THE 1991 film “Point Break,” starring Keanu Reeves as an FBI agent who goes undercover to catch a gang of surfing bank robbers led by Patrick Swayze, doesn’t merely invite parody. It begs for it.
So it’s little wonder that “Point Break Live!,” an absurdist stage adaptation of the popular action film, has found its way to the downtown L.A. lounge Charlie O’s at the Alexandria Hotel this month.
“There’s probably no other movie that’s quite as ridiculous to do on stage. It’s got everything: surfing, sky diving, bank robbery, male bonding and things getting blown up,” director Eve Hars says.
Hatched as a drunken bet between former film programmer Jaime Keeling and her pal, film and theater director Jamie Hook, their mission was nothing short of reinventing theater and bringing it to the masses.
“Theater has gone down a dead path for too many years. We need to restore it to its rightful place,” Keeling says. “People are tired of August Wilson clones mumbling about the meaning of life. People want action. The problem with most theater is that we’ve let Hollywood steal our audience. We need to put action back on the stage, where it belongs.”

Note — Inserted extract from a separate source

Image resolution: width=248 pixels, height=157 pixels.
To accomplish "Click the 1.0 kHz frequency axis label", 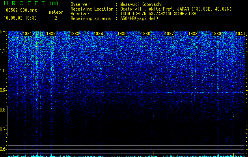I will point(3,71).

Since its Seattle debut in 2003, “Point Break Live!” has also been performed in Minneapolis and New York City before making its L.A. premiere.

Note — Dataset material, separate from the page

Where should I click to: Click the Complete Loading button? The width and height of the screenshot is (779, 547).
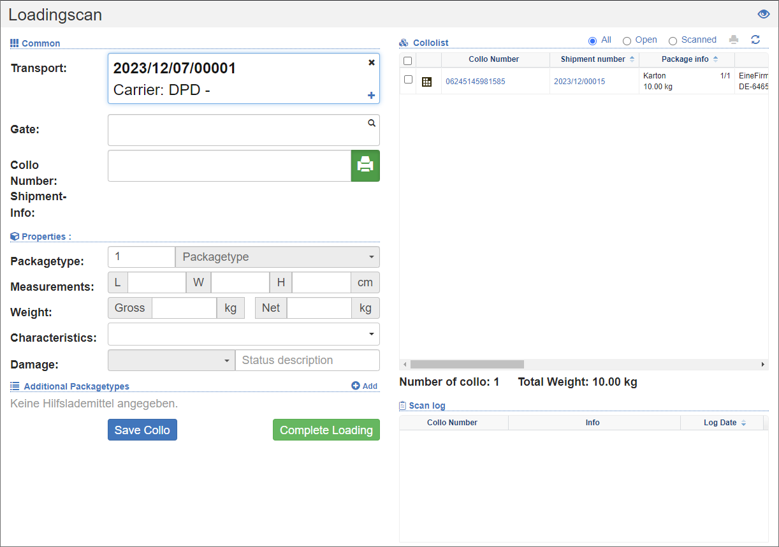326,430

Although the movie betrayed a deadly seriousness, this theatrical version is decidedly campy. Playing up the homoerotic nature of the relationship between Johnny Utah (Reeves) and his nemesis-turned-mentor, Bodhi (Swayze), the play remains mostly faithful to the original plot aside from a few concessions in staging.
Actress Lisa Renee playing the film’s director, Kathryn Bigelow, occasionally interjects by calling “Cut!” and then bringing in a stunt double for the action scenes. She also kicks off the evening by warming up the crowd and explaining why audience members are given “survival kits.” (Attendees are encouraged to leave their finery at home; the audience gets sprayed with water, and the survival kit ponchos don’t cover everything.)

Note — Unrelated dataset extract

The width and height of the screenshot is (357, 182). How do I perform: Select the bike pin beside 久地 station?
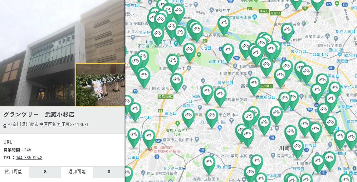click(x=189, y=52)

But perhaps the most intriguing thing in this adaptation is that the play stars a new Johnny Utah every night. “When they first staged the play in 2003, they auditioned actors for the Keanu Reeves role, but everyone was too good,” Hars says. “So they decided to pull someone from the audience each night and have them read the dialogue off cue cards. It totally worked. The way he or she ended up saying the lines was usually pretty similar to how Keanu delivered them in the movie.”
‘Point Break Live!’
Where: Charlie O’s, Alexandria Hotel, 501 S. Spring St., L.A.